Entscheidungsstichwort (Thema)
Sozialhilfe. Grundsicherung im Alter und bei Erwerbsminderung. Einkommenseinsatz. Absetzung von Beiträgen zu einer Sterbegeldversicherung. Angemessenheit der Versicherung. Zweckbindung
Leitsatz (amtlich)
Für eine Angemessenheit der Beiträge zu einer Versicherung als Sterbegeldversicherung nach § 82 Abs 2 S 1 Nr 2 SGB XII ist dem Grunde nach maßgeblich darauf abzustellen, ob die Erreichung des aus Mitteln der Sozialhilfe zu fördernden Zwecks auch sichergestellt ist. Hierzu ist erforderlich, dass der angesparte Vermögenswert tatsächlich für die Bestattungskosten oder die Grabpflege verwendet wird. Dies ist dann der Fall, wenn der Hilfebedürftige die für die Bestattung vorgesehenen Mittel aus seinem übrigen Vermögen ausgeschieden und mit einer entsprechenden Zweckbindung verbindlich festgelegt hat.
Normenkette
SGB XII § 19 Abs. 2 S. 1, § 28 Anl, § 30 Abs. 5, § 33 Abs. 2, § 35 Abs. 1 S. 1, § 41 Abs. 1 S. 1, § 42 Nrn. 1, 4 Buchst. a, § 42a Abs. 1, §§ 43, 74, 82 Abs. 1 S. 1, Abs. 2 Nr. 3, § 90 Abs. 3 S. 1; VO zu § 82; SGB XII § 1; GG Art. 2 Abs. 1, Art. 14; SGG §§ 86, 96, 144 Abs. 1 S. 2
Nachgehend
Tenor
Auf die Berufung des Beklagten wird das Urteil des Sozialgerichts Karlsruhe vom 19. Januar 2021 abgeändert. Der Beklagte wird verurteilt, der Klägerin für den Monat Januar 2017 weitere 39,00 EUR, für den Monat Februar 2017 weitere 150,58 EUR, für den Monat Januar 2018 weitere 39,00 EUR und für den Monat Februar 2018 weitere 152,02 EUR Leistungen der Grundsicherung im Alter und bei Erwerbsminderung zu gewähren. Im Übrigen wird die Klage abgewiesen und die Berufung zurückgewiesen.

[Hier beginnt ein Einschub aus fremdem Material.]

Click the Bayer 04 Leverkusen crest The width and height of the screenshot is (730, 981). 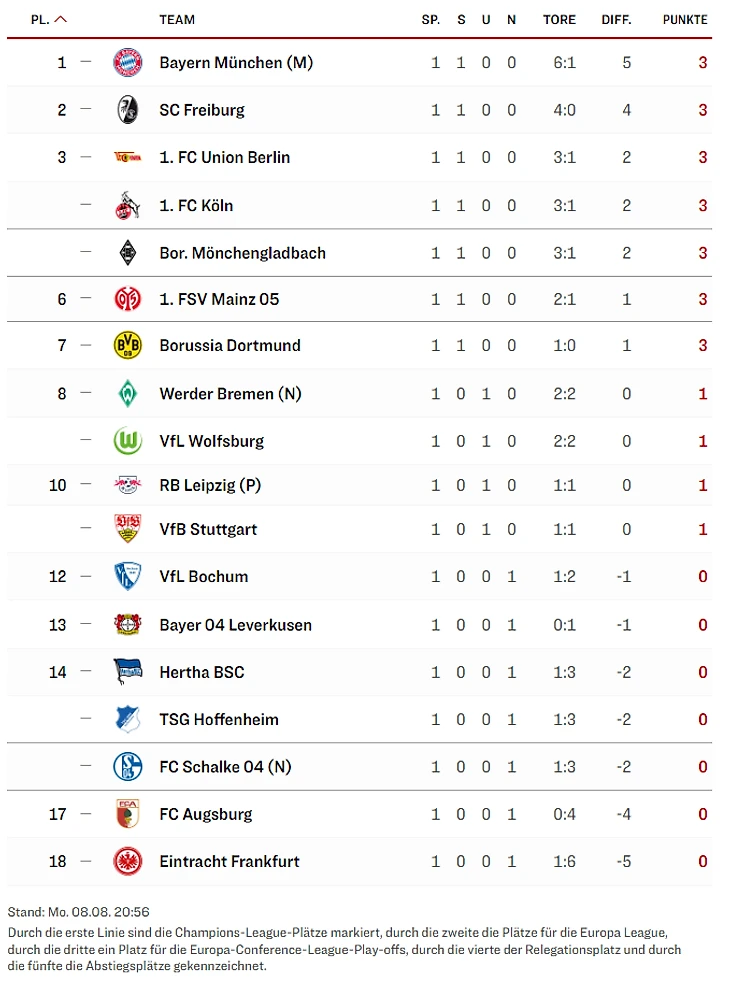click(127, 625)
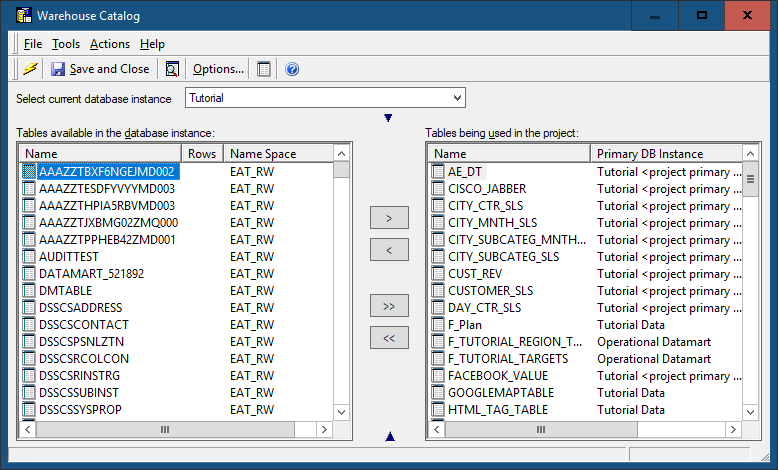
Task: Remove all tables with the << button
Action: pyautogui.click(x=389, y=338)
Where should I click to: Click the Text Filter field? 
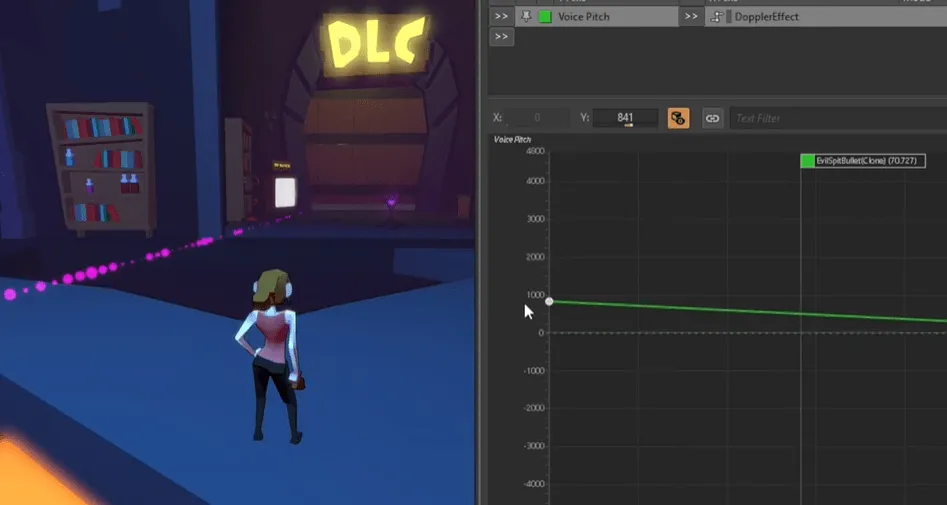coord(838,118)
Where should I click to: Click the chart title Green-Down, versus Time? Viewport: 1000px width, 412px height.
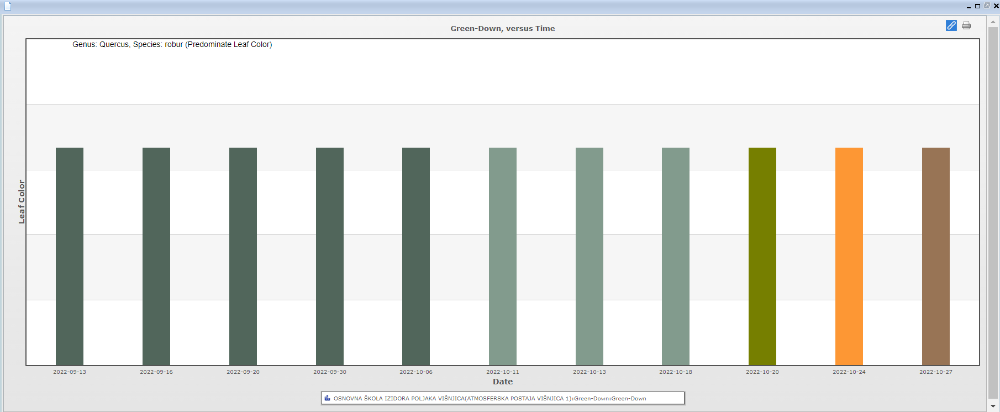point(502,28)
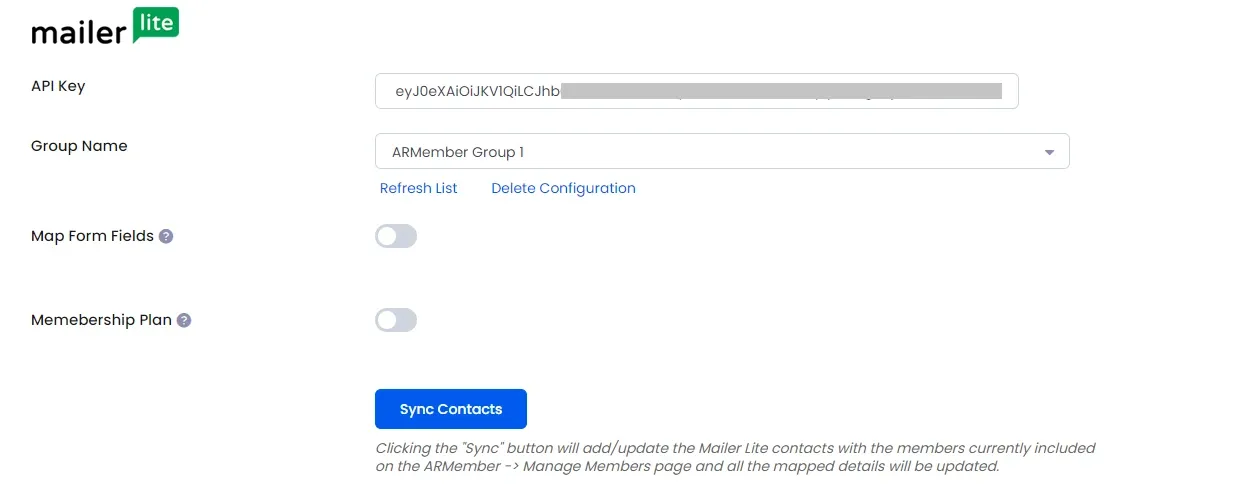Click the Group Name label
This screenshot has height=504, width=1235.
[x=79, y=146]
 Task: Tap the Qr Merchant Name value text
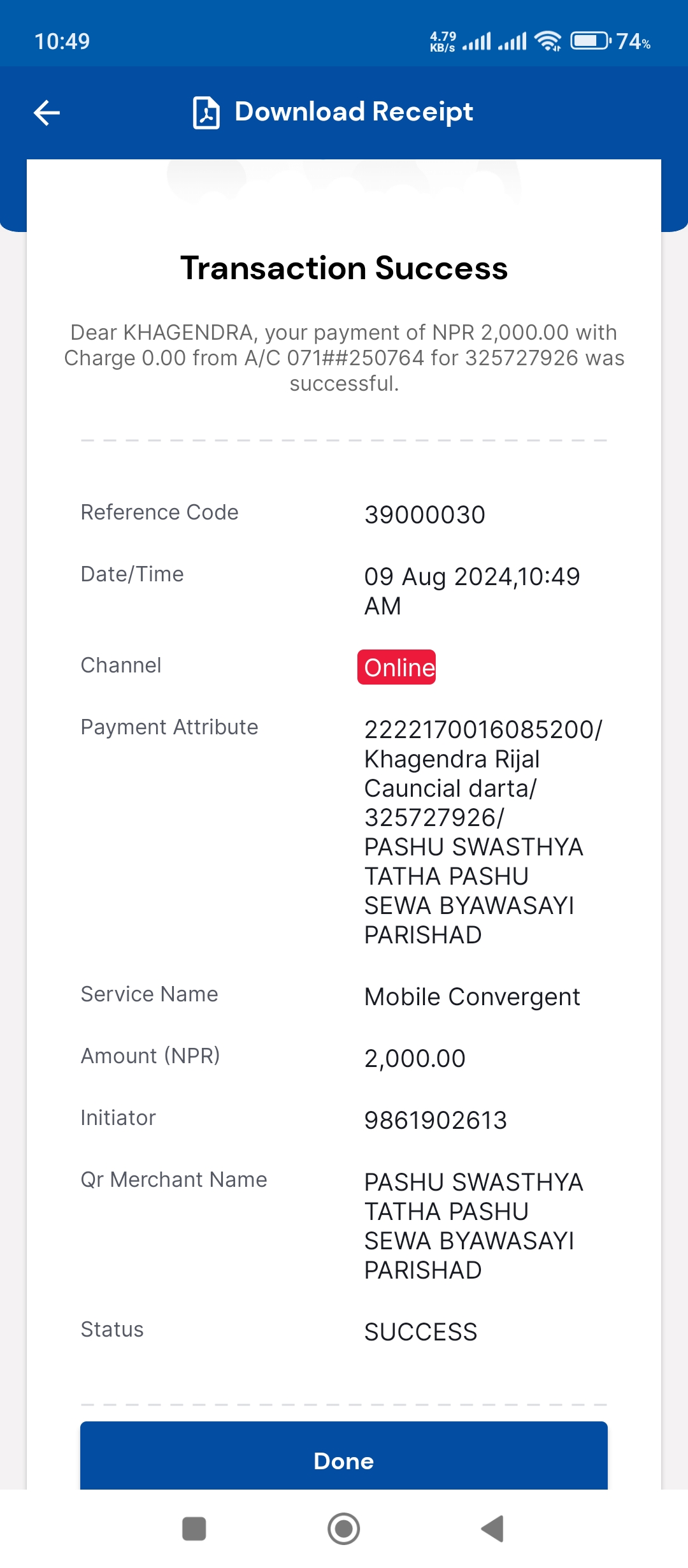(473, 1226)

Der Beklagte hat 1/3 der außergerichtlichen Kosten der Klägerin in beiden Rechtszügen zu erstatten.
Die Revision wird zugelassen.
Tatbestand
Zwischen den Beteiligten ist die Berücksichtigung von Beiträgen zu einer Sterbegeldversicherung im Rahmen der Leistungen der Grundsicherung im Alter und bei Erwerbsminderung nach dem Vierten Kapitel des Zwölften Buches Sozialgesetzbuch (SGB XII) streitig.

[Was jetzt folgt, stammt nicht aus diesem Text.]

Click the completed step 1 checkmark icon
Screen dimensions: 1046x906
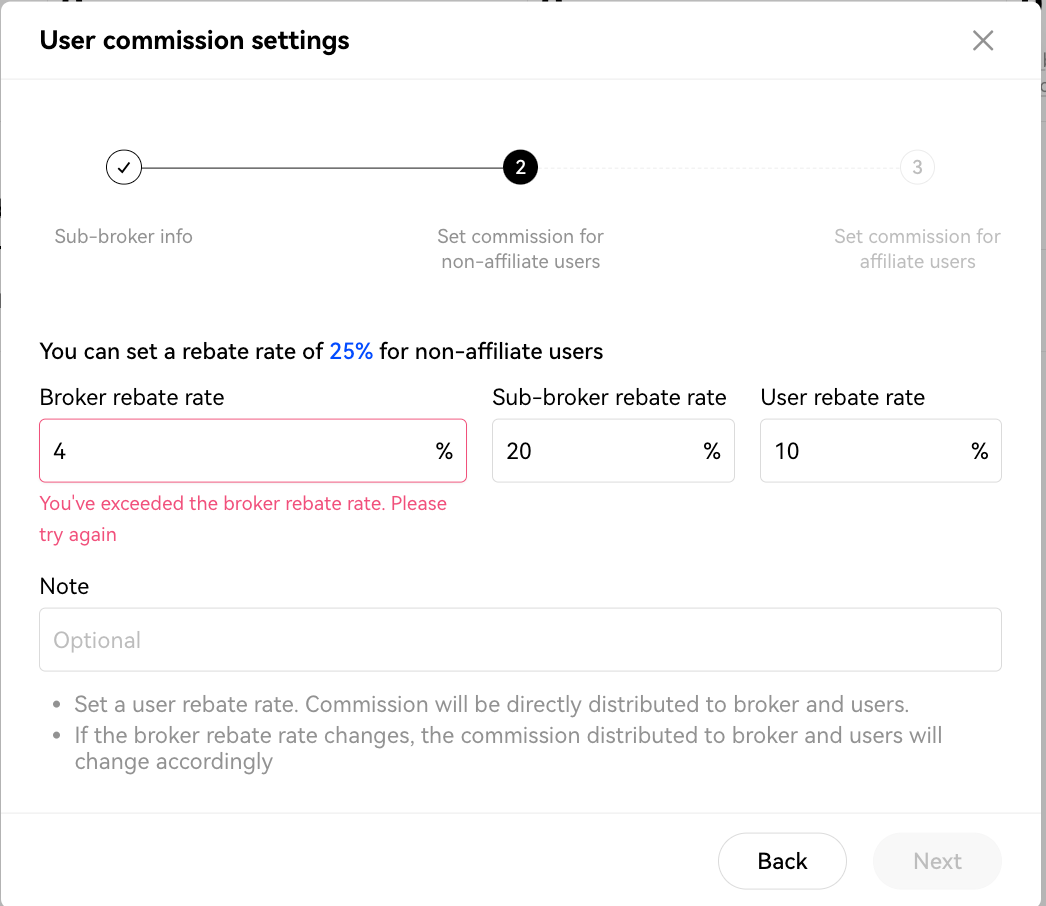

Die 1940 geborene Klägerin wohnt in einer ihrer Töchter (I) gehörenden Wohnung, für die ihr ein lebenslanges Wohnrecht eingeräumt ist. An diese Tochter zahlt sie Vorauszahlungen auf Heiz- und Nebenkosten in Höhe von monatlich 280,00 EUR (einschließlich 40,00 EUR für eine Garage). Sie bezieht von der Deutschen Rentenversicherung B eine Regelaltersrente (Zahlbetrag ab 1. Juli 2016: 465,79 EUR, ab 1. Januar 2017: 464,75 EUR, ab 1. Juli 2017: 473,59 EUR). Ab dem 1. Dezember 2016 wurde ihr Pflegegeld nach der Pflegestufe II, ab dem 1. Januar 2017 nach Pflegegrad 3 zuerkannt.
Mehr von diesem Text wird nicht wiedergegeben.